暖かな春の日差しの中、校庭の桜が誇らかに花弁を広げる今日の佳き日に、兵庫県立伊丹西高等学校第四十七回入学式をかくも盛大に挙行できますことは、私たち教職員にとりましても誠に大きな喜びでございます。
本日、お忙しい中、ご臨席を賜りましたご来賓の皆様、保護者の皆様に高いところからではございますが、御礼申し上げます。
改めまして、新入生のみなさん、ご入学おめでとうございます。チーム「西高」へようこそ。新しい制服に袖を通して、みなさんの心も引き締まっているのではないですか。本校としてもリニューアルされた制服と四十七回生の入学を機に「西高」らしさをさらに高めていこうと考えています。在校生たちとともに意義ある三年間を歩んでいきましょう。
ところでみなさんは、本校の校訓を知っていますか。正門を入って左側に校訓の碑があり、そこには「克己」「協調」「創造」と刻まれています。「克己」とは己の弱さに打ち勝つこと、「協調」は仲間とともに手を携え、課題解決に取り組むこと、「創造」は「克己」「協調」の過程を経て、新たなものを創り出すことを意味します。この思いはそのまま校歌の「己(われ)に打ち剋つ不撓(ふとう)の意志(こころ)」「交(かたみ)に恕(おもう)調和の誓い」「未来を創造る無限の志気(ちから)」という言葉に込められています。本日、生徒会や部活動の有志による校歌披露がありますので、校訓の意味を思いながら聞いてもらいたいと思います。
時代は今までにない速度で変化しています。今まで当たり前であったことが当たり前でなくなる時代。私たち人間だけに与えられた「思考」というと尊い行為が、AIに取って代わられようとしている時代です。しかし、AIにできるのは、膨大な情報から関連する単語を結合させるという作業に過ぎない。そこには人間が様々な感情を基礎として積み重ねてきた経験や論理はないのです。言い換えるなら、AIに使われないために、私たち自身がAIの持たない「思考」の力を高める必要があるのです。
新入生のみなさん。未来は決して暗くはありません。しかし、明るい状態で用意されているわけでもありません。みなさん自身が明るく豊かな未来を作り上げていくのです。
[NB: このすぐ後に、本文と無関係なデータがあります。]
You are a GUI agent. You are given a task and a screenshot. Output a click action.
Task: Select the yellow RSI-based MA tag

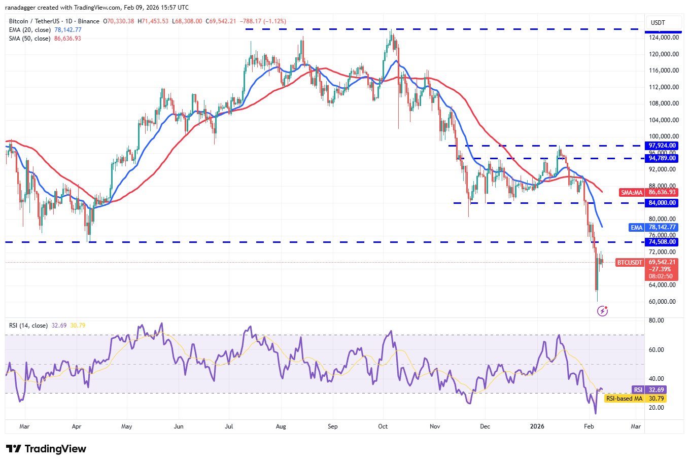coord(624,399)
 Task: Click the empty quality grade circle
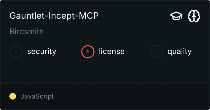pyautogui.click(x=156, y=52)
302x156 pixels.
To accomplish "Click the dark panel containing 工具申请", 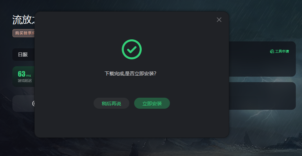I will click(262, 59).
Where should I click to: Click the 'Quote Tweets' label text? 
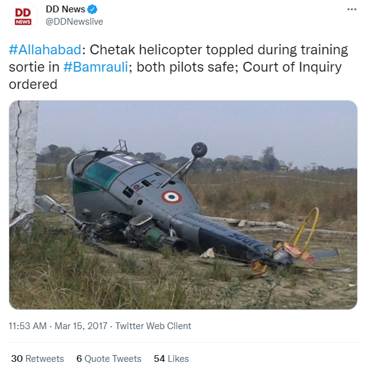click(113, 359)
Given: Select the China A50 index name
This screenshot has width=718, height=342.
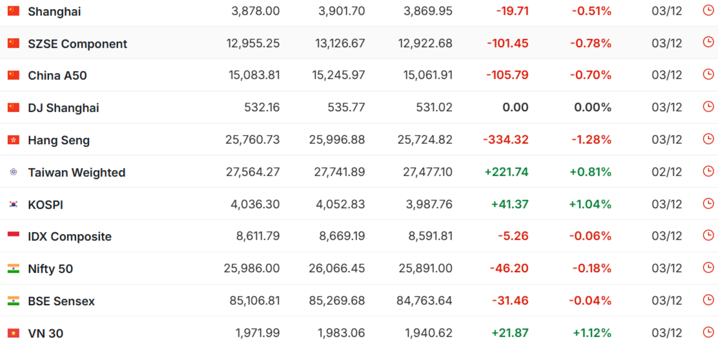Looking at the screenshot, I should click(57, 76).
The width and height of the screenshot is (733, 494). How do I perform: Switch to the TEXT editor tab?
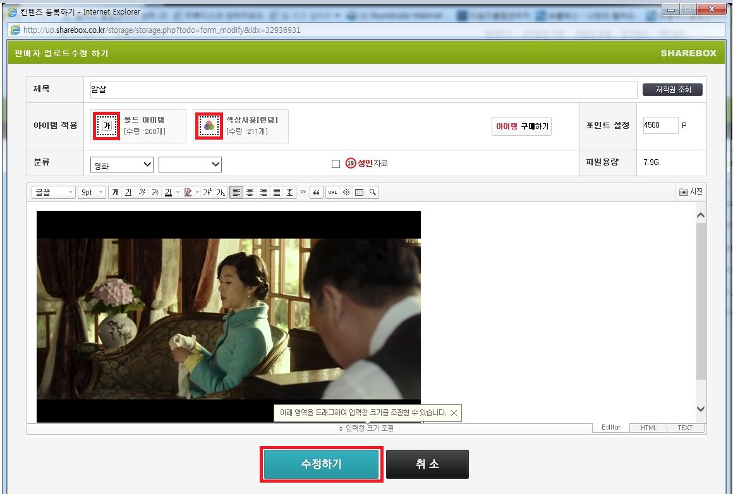[x=685, y=428]
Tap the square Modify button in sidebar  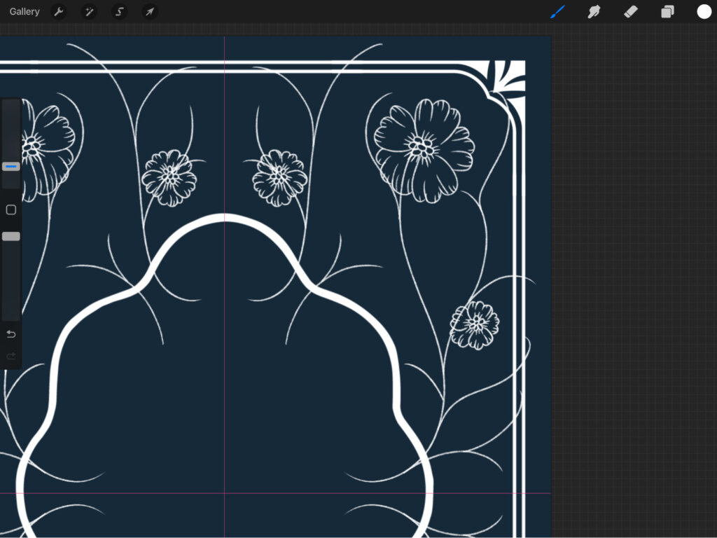click(11, 210)
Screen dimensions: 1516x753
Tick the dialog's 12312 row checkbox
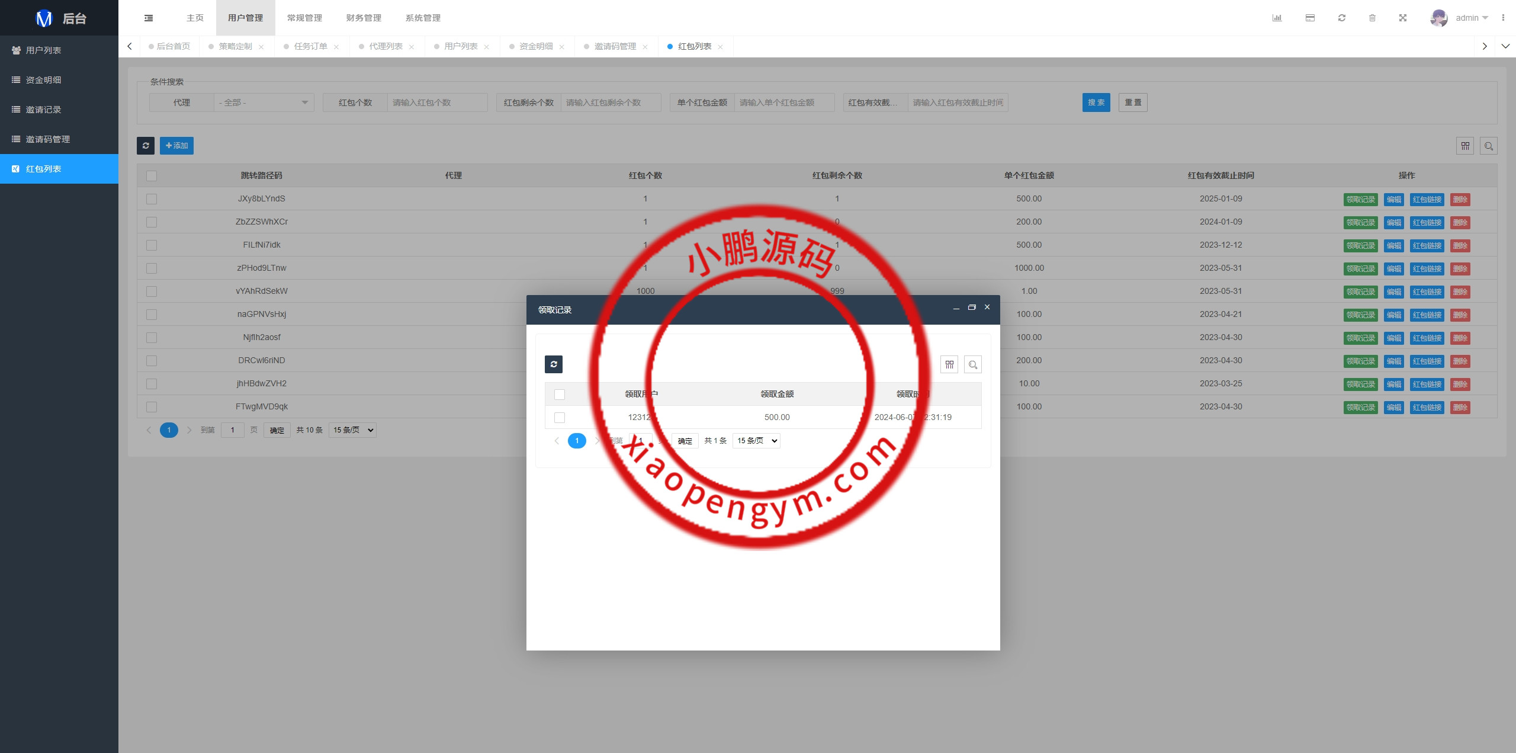point(560,418)
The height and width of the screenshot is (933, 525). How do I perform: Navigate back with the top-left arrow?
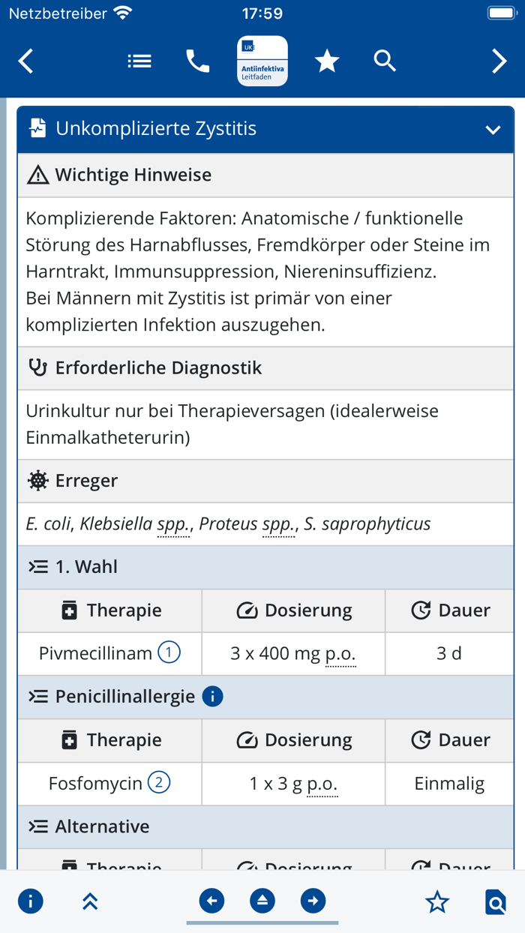26,61
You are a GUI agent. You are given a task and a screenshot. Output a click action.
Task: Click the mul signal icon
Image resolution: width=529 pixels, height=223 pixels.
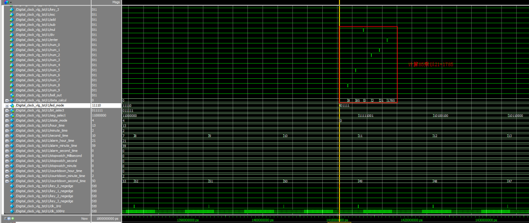point(12,29)
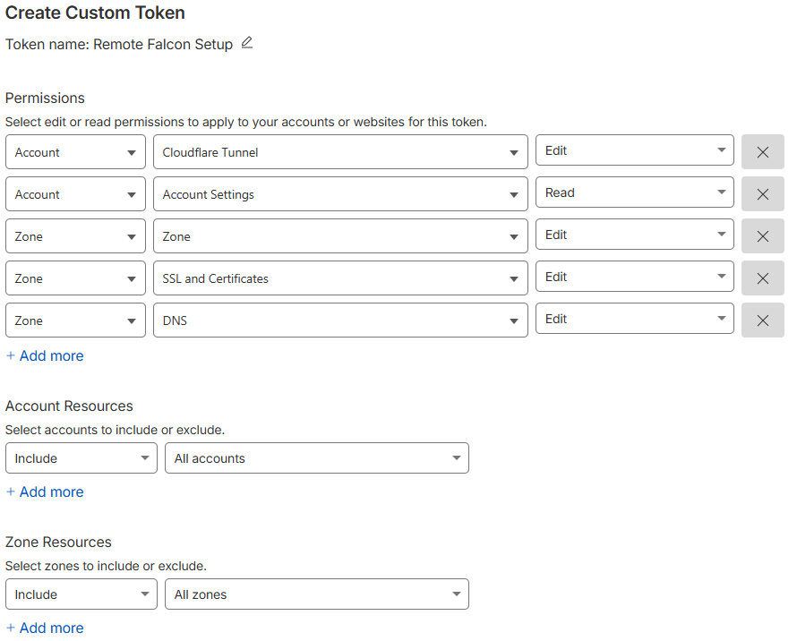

冒頭に桜の話をしました。桜は満開の時だけを見るものではありません。散りゆく時の「桜吹雪」も、川面を覆う「花筏」も、散り果てた後の緑美しい「葉桜」も、そして秋の「紅葉」も。たくさんの見所にあふれている。私たちの周りには、見落としてしまいがちな「美しさ」があふれている。その美に心動かすとき、私たちの「思考」の礎となる豊かな、そして鋭敏な「感情」が、確かな未来を創り上げていくのだと、私は信じています。
そんな私の思いを託し、四十七回生のみなさんに、茨木のり子さんが自身に向けて書いた詩「自分の感受性くらい」を贈りたいと思います。
ー 中略 ー
最後になりますが、私たち教職員は、四十七回生が豊かな人生を歩めるよう、優しく、時に厳しく教育活動を進めて参ります。本日ご臨席賜りましたご来賓の皆様、保護者の皆様には、生徒たちの成長をお支えいただくとともに、今後とも本校の教育活動にご理解、ご協力を賜りますようお願い申し上げ、式辞といたします。